How do your cookbooks differ from others?
The Flavour Thesaurus is the only book that examines flavour pairings one by one. Lateral Cooking is unique in that it treats recipes as flexible ideas, then joins them up into a sort of branching genealogy of food.
How did the The Flavour Thesaurus lead to Lateral Cooking?
In the process of writing The Flavour Thesaurus, I constantly needed to adapt recipes in order to test unusual flavor combinations. In retrospect, what would have made this far quicker and easier was a book of flexible starting points for classic dishes—ice cream, say, or risotto, sponge cake, breads. In lieu of it, I started to keep a file of notes. Eventually it dawned on me that these notes might be of interest to other cooks. Eight years later—after a lot of research and testing—the notes became Lateral Cooking.
What’s a series of recipes in Lateral Cooking that especially surprised you, and how?

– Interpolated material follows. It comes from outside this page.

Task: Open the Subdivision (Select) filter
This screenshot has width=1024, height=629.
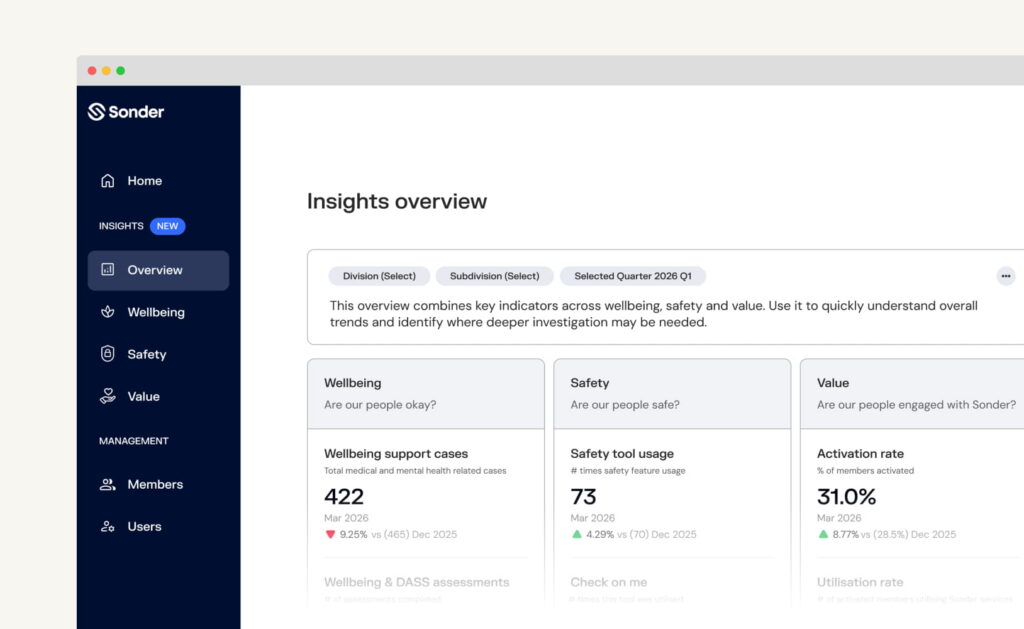Action: click(494, 276)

I was surprised by how easily the starting-point recipes joined up in the bread, custard, and nut continuums. In practical terms, this meant the reader could quickly learn to make many of the dishes by heart. For 20 years I was a recipe robot, a Stepford cook, largely because my culinary education came from glossy cookbooks. British food one night, curry the next, Mexican after that; I followed instructions and learned nothing. The continuums helped me become the intuitive, instinctive cook I always wanted to be. Not only is this personally very satisfying, but it also means a lot less food is wasted in our household.

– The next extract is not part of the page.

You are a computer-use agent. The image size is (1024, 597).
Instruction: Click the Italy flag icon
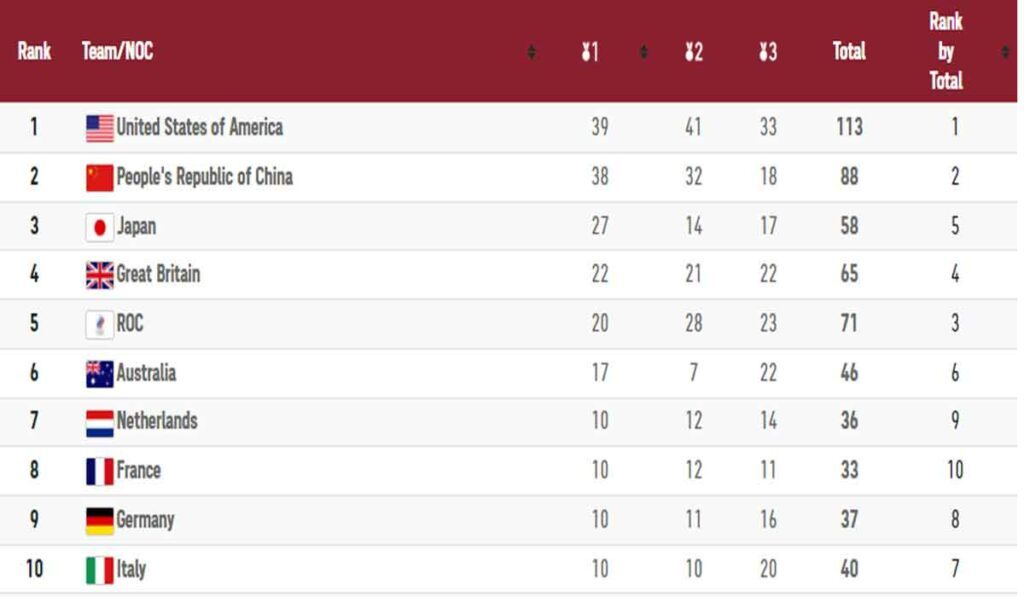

How do you think the average home cook would approach your cookbooks?
It’s hard to say precisely how best they can be put to use, mainly because there are so many different ways of using them. Many readers have appreciated the cooking-theory side to them—as per Harold McGee’s work, or Salt, Fat, Acid, Heat. Others read them as they might read a novel, as they both contain what I hope is a very moreish mix of culinary history, kitchen science, and personal anecdote. And of course they’re both full of delicious recipes, so people might even cook from them.